Warner Bros. Pictures
'Tenet'

"Given the continued uncertainties around reopening timelines, capacity restrictions and moviegoer responses, we remain cautious on the pure-play exhibitors," says B. Riley FBR's Eric Wold.

B. Riley FBR analyst Eric Wold in a Friday report said the second-half film-release schedule should be considered "in flux" after San Francisco unveiled plans for businesses to reopen following the lockdown due to the novel coronavirus pandemic. The plans push cinema reopenings to mid-August — which would be after the currently scheduled releases of tentpoles Tenet and Mulan.  

"While we understand that all of the exhibitors have shored up their balance sheets in recent weeks to provide additional liquidity, given the continued uncertainties around reopening timelines, capacity restrictions and moviegoer responses, we remain cautious on the pure-play exhibitors," the analyst, who recently downgraded his rating on Cinemark, concluded.

San Francisco Mayor London Breed's tentative schedule includes movie theaters in phase three, which has a target date of mid-August, "although the possibility of multiple sub-phases could push movie theaters beyond that target," Wold wrote. "Note that San Francisco represents the first of the three major box office cities to actually provide somewhat of a specific date for the movie theater re-openings — with this date coming after the first two key movies currently scheduled to be released following the COVID-19 shutdowns." 

After all, Warner's Tenet is scheduled for July 17, its original launch date, with Disney's Mulan set for a release a week later after the studio moved it from its original release date in late March.

Wold concluded that the San Francisco timeline could suggest cinemas in New York and Los Angeles will also open after these dates. "Although we acknowledge that each of the three major cities (and both states) are working on their own individual timelines, we believe the later-than-anticipated opening timeline for San Francisco probably does not bode well for the other two," he explained. "While we do not believe San Francisco on its own would be enough to influence the studios' decisions, we would expect that all three cities would have a major influence. At this point, movie theaters are included in stage 3 in Los Angeles with an unknown timeline, but with Governor Gavin Newsom stating in late April that movie theaters were 'months, not weeks' away. And in New York, movie theaters are included in phase 4 along with Broadway theaters — with some media reports indicating they may not reopen until January."

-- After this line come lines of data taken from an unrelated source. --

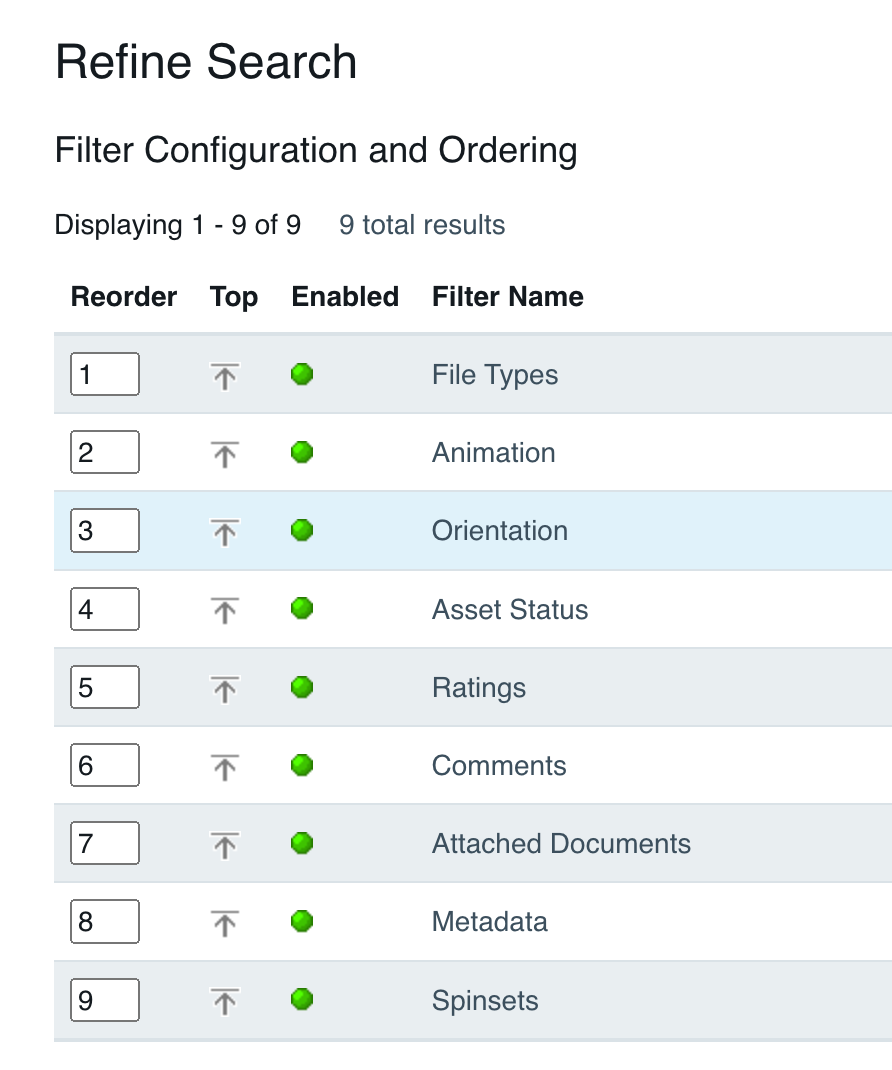892x1070 pixels.
Task: Select the Orientation filter name
Action: [499, 530]
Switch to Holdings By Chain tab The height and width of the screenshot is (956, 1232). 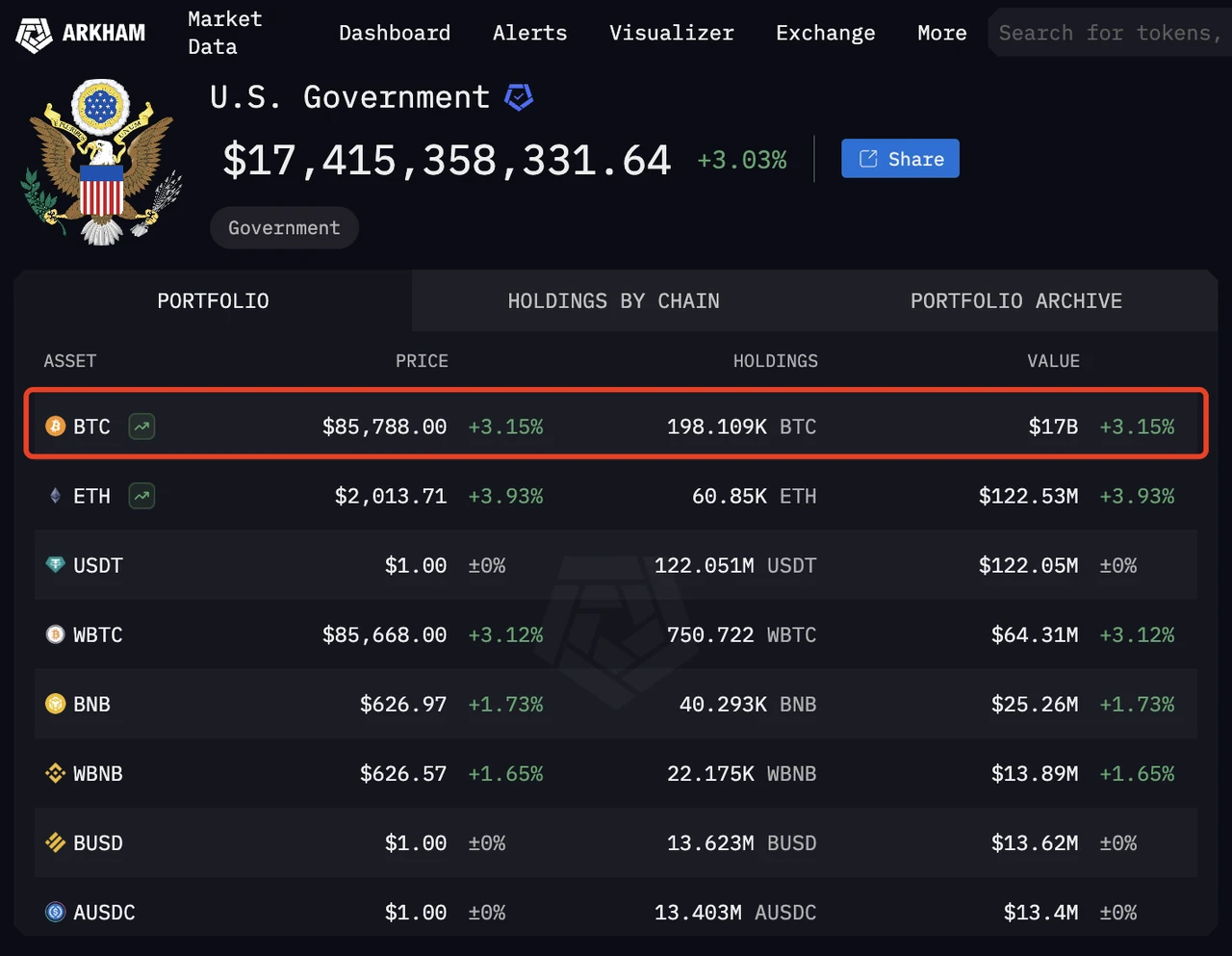[x=613, y=301]
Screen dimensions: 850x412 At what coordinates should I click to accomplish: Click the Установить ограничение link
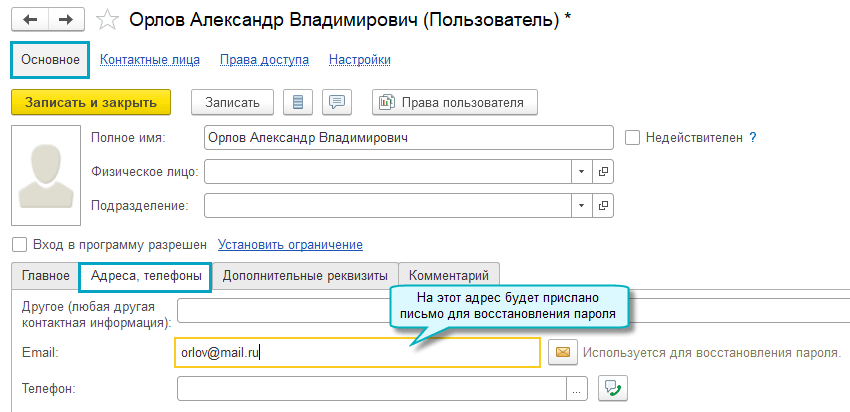(290, 245)

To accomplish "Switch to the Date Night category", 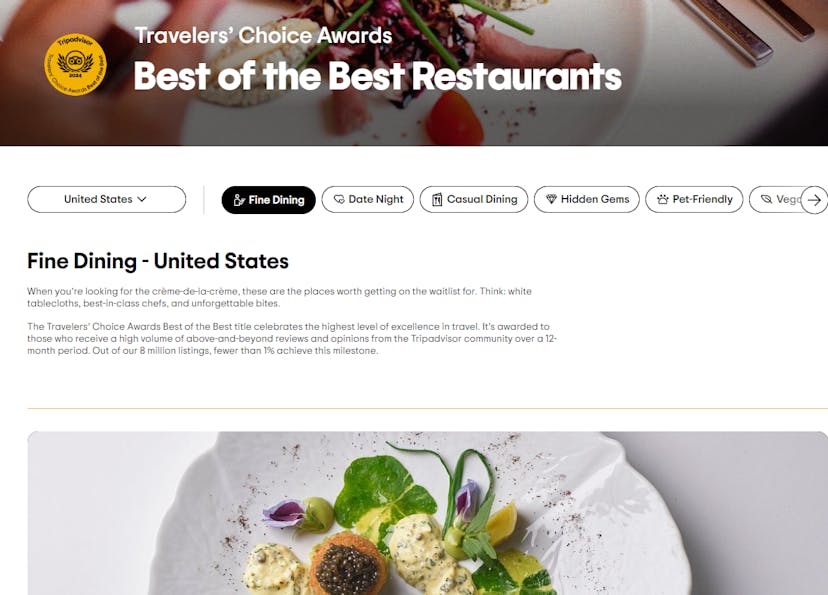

Wold's takeaway: "While there has not been any significant film-release timing shifts in recent weeks around the July/August calendar, we believe the second-half calendar should still be considered in flux. We assume studios are closely watching for any adverse changes in major market reopening time frames and/or moviegoer demand levels in early reopening states (which have been poor according to early reports — with the caveat theaters are showing library titles). We may be in a situation where no studio wants to be first out of the gate even if they have a lack of competition — because an unsuccessful theatrical release would be more painful to the bottom line than delaying the release date before any major marketing spend has occurred."